The largest losses of life occurred at Chittagong and Cox’s Bazar because they are large urban centers directly on the coast in southern Bangladesh. The hazard map for the potential surge of 650cm in these areas shows the distance decay that occurs up to 5 km away from the coast (Figure 3). This is because the storm surge is generally estimated to diminish in depth by .3 - .6 meters for every mile that it moves inland (Pielke, 1997). The elevation of the rest of the coast, however, is much less.
This storm surge profile can be analyzed with land surface and elevation data to estimate the intensity and destruction of the water. This data is shown for the study area just south of Chittagong (Figure 4).

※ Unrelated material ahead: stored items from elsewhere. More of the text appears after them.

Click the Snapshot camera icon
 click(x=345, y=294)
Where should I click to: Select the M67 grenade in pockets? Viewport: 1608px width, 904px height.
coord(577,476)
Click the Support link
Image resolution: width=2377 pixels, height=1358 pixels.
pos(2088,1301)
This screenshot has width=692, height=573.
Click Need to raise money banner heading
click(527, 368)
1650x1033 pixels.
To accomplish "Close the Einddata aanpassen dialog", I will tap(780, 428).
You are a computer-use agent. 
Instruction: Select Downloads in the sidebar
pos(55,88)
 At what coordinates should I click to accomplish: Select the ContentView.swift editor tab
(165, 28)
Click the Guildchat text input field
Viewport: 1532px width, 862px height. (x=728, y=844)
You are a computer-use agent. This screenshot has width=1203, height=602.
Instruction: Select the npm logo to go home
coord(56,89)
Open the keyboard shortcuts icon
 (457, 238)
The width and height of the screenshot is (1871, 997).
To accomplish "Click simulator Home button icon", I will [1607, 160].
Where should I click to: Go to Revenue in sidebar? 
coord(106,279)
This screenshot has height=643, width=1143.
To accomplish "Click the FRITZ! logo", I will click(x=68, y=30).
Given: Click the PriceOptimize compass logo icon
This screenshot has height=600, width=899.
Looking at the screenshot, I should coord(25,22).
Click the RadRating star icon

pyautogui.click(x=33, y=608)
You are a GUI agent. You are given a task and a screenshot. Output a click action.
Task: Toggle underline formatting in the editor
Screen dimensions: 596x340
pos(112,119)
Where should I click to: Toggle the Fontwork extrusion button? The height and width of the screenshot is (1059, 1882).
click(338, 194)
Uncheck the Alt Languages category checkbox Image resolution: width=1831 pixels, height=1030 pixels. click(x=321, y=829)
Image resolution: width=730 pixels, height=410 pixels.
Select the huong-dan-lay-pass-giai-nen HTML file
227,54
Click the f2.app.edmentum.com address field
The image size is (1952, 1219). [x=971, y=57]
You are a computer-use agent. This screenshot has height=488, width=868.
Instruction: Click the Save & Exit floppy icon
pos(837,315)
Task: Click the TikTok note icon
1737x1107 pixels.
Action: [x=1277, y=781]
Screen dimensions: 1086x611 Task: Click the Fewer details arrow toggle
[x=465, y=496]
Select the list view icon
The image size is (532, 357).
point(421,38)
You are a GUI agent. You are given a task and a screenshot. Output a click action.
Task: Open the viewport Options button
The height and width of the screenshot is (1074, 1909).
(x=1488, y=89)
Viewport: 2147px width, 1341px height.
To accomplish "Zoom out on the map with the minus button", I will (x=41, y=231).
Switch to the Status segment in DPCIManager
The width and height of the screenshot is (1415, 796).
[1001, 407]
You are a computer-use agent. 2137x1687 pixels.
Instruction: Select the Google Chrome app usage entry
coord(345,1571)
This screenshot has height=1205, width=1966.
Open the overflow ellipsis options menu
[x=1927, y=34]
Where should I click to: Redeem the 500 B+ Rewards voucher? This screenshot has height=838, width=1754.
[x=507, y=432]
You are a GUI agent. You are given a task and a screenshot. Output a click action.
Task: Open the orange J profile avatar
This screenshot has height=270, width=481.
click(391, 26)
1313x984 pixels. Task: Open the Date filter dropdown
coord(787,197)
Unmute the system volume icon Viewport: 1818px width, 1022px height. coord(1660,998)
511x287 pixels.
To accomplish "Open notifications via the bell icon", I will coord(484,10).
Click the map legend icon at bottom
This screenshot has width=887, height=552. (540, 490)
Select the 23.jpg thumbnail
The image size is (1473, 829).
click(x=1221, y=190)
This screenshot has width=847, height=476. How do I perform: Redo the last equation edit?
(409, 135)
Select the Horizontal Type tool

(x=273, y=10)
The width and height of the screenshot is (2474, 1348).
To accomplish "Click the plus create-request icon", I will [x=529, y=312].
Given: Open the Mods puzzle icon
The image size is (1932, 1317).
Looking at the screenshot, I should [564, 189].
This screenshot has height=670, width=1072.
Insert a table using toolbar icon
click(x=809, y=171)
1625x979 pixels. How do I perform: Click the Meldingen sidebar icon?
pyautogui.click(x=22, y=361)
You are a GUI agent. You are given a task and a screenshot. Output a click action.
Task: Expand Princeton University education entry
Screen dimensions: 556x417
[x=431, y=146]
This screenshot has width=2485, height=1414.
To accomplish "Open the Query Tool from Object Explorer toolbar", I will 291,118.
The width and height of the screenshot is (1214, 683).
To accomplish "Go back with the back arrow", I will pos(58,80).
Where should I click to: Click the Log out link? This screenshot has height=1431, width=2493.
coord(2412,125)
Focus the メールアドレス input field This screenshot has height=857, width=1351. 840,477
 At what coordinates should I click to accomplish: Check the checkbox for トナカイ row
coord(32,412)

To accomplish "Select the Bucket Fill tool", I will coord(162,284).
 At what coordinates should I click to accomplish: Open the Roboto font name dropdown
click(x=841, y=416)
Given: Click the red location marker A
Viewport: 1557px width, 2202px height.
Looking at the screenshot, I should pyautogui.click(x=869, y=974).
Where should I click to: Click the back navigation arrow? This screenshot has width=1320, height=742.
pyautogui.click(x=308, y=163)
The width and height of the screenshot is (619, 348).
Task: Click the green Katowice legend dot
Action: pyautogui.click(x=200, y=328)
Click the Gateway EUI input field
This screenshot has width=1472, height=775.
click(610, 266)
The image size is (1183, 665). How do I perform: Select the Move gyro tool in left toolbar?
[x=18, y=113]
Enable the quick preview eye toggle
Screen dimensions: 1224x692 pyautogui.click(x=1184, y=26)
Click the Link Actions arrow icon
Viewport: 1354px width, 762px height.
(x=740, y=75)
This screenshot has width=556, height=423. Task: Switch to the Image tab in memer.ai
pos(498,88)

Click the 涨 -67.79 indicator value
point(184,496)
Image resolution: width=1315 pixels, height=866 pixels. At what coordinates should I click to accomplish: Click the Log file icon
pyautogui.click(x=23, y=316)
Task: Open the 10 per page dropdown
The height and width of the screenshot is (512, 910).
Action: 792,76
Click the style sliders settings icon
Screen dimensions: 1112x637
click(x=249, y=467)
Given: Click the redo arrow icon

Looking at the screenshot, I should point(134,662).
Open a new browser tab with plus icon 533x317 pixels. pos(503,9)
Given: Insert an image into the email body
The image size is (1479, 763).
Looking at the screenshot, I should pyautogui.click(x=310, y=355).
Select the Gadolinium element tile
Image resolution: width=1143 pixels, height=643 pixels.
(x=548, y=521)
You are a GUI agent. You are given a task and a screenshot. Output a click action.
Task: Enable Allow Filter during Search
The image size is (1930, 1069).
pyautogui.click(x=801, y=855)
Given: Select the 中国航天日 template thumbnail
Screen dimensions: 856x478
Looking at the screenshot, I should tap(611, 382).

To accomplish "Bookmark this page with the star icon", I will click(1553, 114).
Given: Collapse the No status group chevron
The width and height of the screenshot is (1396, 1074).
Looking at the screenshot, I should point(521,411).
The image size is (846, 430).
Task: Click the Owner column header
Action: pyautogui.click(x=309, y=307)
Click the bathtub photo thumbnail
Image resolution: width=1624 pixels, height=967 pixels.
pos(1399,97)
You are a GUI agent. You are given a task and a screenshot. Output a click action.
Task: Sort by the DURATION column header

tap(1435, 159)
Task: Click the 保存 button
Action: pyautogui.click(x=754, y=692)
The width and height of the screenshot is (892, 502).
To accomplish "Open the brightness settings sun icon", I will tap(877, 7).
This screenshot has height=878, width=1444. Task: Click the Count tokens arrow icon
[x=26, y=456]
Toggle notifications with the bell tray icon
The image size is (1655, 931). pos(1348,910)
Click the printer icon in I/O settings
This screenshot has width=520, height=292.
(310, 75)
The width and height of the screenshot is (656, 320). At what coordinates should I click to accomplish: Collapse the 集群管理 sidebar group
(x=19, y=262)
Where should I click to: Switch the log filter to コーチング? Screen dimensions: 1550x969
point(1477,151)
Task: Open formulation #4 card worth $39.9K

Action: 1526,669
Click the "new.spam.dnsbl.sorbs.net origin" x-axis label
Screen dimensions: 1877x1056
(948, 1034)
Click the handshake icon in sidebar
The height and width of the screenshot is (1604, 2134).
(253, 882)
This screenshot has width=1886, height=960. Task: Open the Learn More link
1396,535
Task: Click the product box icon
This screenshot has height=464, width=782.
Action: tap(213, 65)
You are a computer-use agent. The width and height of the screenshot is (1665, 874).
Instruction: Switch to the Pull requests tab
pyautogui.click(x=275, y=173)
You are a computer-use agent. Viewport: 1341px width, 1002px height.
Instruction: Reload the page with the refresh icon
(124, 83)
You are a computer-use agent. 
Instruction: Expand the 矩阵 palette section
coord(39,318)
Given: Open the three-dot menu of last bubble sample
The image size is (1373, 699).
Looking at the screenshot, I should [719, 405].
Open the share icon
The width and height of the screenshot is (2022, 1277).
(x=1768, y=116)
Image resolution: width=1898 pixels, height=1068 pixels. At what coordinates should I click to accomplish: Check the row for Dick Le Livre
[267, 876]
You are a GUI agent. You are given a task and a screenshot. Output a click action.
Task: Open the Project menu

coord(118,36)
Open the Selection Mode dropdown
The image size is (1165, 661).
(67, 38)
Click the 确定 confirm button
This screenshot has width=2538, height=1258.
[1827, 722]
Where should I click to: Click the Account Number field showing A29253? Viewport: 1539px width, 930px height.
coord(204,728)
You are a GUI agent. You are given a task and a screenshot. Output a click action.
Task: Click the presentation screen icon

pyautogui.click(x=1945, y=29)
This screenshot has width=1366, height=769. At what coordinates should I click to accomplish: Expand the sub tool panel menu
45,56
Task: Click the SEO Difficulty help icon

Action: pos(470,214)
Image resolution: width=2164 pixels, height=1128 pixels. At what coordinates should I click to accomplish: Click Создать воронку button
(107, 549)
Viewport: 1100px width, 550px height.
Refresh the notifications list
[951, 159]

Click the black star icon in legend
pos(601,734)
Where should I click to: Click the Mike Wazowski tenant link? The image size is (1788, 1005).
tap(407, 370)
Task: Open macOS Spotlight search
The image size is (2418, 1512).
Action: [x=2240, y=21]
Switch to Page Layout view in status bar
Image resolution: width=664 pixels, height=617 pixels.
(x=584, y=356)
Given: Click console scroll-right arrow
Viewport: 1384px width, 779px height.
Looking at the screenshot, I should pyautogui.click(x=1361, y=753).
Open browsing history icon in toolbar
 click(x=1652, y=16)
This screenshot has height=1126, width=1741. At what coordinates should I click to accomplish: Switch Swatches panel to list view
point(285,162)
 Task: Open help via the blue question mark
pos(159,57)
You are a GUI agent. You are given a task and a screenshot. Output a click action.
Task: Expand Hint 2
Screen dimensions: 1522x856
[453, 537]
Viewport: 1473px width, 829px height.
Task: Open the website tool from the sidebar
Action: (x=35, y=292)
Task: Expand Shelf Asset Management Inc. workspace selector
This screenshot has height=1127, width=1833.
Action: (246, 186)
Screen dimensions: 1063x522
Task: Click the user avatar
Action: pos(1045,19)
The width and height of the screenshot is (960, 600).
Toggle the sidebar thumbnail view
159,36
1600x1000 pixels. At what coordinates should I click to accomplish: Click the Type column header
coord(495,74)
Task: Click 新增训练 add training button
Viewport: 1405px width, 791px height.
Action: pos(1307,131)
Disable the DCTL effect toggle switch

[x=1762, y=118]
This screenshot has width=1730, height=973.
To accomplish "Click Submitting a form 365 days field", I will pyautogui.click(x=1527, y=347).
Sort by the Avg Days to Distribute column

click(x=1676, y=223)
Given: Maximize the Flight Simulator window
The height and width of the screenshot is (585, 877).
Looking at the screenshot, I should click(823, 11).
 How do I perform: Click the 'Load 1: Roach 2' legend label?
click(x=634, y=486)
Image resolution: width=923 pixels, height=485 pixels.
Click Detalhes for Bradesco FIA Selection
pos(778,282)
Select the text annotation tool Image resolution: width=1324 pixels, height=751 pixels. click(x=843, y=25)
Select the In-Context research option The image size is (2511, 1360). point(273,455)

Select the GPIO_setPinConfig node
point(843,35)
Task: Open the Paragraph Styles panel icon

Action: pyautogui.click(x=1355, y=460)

Due to the low elevation of Cox's Bazar, this area shows up as pink on this map. This indicates a total high of the storm surge that will hit land. The surge generally decays as it moves inland. This storm surge data is also used to estimate the total deaths that could occur if a storm surge such as one with a hight of 510 cm were to hit (Figure 5).
This map indicates that in there is an extreme risk in living near Cox's Bazar. The casualty rate for the 1991 cyclone was similar to this storm surge model. Reports indicate that there was up to a 70 percent casualty rate in the area of this city. Other areas some distance away suffered approximately a 30 percent casualty rate (Itc.nl, accessed May 5, 2005).
Another view at the casualty rate that is possible is to look at the population density of coastal Bangladesh (Figure 6). This map shows that most of coastal Bangladesh is relatively sparsely populated, but the people that live there need to be aware of the risk from a storm surge. The cities of Chittagong and Cox's Bazar are especially vulnerable areas for a large loss of life.